(Records shown Opens)

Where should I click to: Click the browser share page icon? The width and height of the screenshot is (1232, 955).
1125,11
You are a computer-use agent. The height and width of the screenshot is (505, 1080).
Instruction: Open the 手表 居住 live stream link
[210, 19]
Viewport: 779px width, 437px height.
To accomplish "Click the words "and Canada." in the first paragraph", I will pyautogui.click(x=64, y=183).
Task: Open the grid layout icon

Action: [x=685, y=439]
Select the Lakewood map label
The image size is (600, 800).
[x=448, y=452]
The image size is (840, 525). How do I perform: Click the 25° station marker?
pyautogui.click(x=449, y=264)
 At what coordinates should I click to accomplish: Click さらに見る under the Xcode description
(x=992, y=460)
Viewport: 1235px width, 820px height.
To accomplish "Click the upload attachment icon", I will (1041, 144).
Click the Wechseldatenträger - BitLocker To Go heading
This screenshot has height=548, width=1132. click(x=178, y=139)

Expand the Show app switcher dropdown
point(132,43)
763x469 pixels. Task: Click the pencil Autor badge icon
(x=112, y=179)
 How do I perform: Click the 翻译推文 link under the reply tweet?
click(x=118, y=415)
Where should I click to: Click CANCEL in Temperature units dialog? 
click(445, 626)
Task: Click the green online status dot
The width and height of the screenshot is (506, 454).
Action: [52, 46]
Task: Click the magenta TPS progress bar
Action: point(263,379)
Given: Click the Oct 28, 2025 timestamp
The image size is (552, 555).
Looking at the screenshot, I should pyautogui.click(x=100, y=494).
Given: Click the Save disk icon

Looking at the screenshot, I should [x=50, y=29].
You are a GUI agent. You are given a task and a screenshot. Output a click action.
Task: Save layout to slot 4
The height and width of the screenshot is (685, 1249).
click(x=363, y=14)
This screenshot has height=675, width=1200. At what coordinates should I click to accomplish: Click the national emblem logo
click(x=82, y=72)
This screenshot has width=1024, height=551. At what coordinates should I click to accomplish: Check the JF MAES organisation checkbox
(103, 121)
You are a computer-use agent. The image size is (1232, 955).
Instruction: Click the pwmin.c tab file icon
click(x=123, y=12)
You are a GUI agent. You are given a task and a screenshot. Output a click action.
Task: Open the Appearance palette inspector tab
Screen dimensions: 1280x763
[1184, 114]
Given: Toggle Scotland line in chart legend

(Records shown Closes)

Task item
Retype the records exactly.

Solution for this task
Where should I click to: Click the browser share page icon? The width and height of the screenshot is (1232, 955).
1125,11
You are a computer-use agent. The height and width of the screenshot is (505, 1080).
Instruction: Open the 手表 居住 live stream link
[210, 19]
Viewport: 779px width, 437px height.
To accomplish "Click the words "and Canada." in the first paragraph", I will pyautogui.click(x=64, y=183).
Task: Open the grid layout icon

Action: [x=685, y=439]
Select the Lakewood map label
The image size is (600, 800).
[x=448, y=452]
The image size is (840, 525). How do I perform: Click the 25° station marker?
pyautogui.click(x=449, y=264)
 At what coordinates should I click to accomplish: Click さらに見る under the Xcode description
(x=992, y=460)
Viewport: 1235px width, 820px height.
To accomplish "Click the upload attachment icon", I will (1041, 144).
Click the Wechseldatenträger - BitLocker To Go heading
This screenshot has height=548, width=1132. click(x=178, y=139)

Expand the Show app switcher dropdown
point(132,43)
763x469 pixels. Task: Click the pencil Autor badge icon
(x=112, y=179)
 How do I perform: Click the 翻译推文 link under the reply tweet?
click(x=118, y=415)
Where should I click to: Click CANCEL in Temperature units dialog? 
click(445, 626)
Task: Click the green online status dot
The width and height of the screenshot is (506, 454).
Action: [52, 46]
Task: Click the magenta TPS progress bar
Action: point(263,379)
Given: Click the Oct 28, 2025 timestamp
The image size is (552, 555).
Looking at the screenshot, I should pyautogui.click(x=100, y=494).
Given: Click the Save disk icon

Looking at the screenshot, I should [x=50, y=29].
You are a GUI agent. You are given a task and a screenshot. Output a click action.
Task: Save layout to slot 4
The height and width of the screenshot is (685, 1249).
click(x=363, y=14)
This screenshot has height=675, width=1200. At what coordinates should I click to accomplish: Click the national emblem logo
click(x=82, y=72)
This screenshot has width=1024, height=551. At what coordinates should I click to accomplish: Check the JF MAES organisation checkbox
(103, 121)
You are a computer-use agent. The image size is (1232, 955).
Instruction: Click the pwmin.c tab file icon
click(x=123, y=12)
You are a GUI agent. You are given a task and a screenshot. Output a click action.
Task: Open the Appearance palette inspector tab
Screen dimensions: 1280x763
[1184, 114]
Given: Toggle Scotland line in chart legend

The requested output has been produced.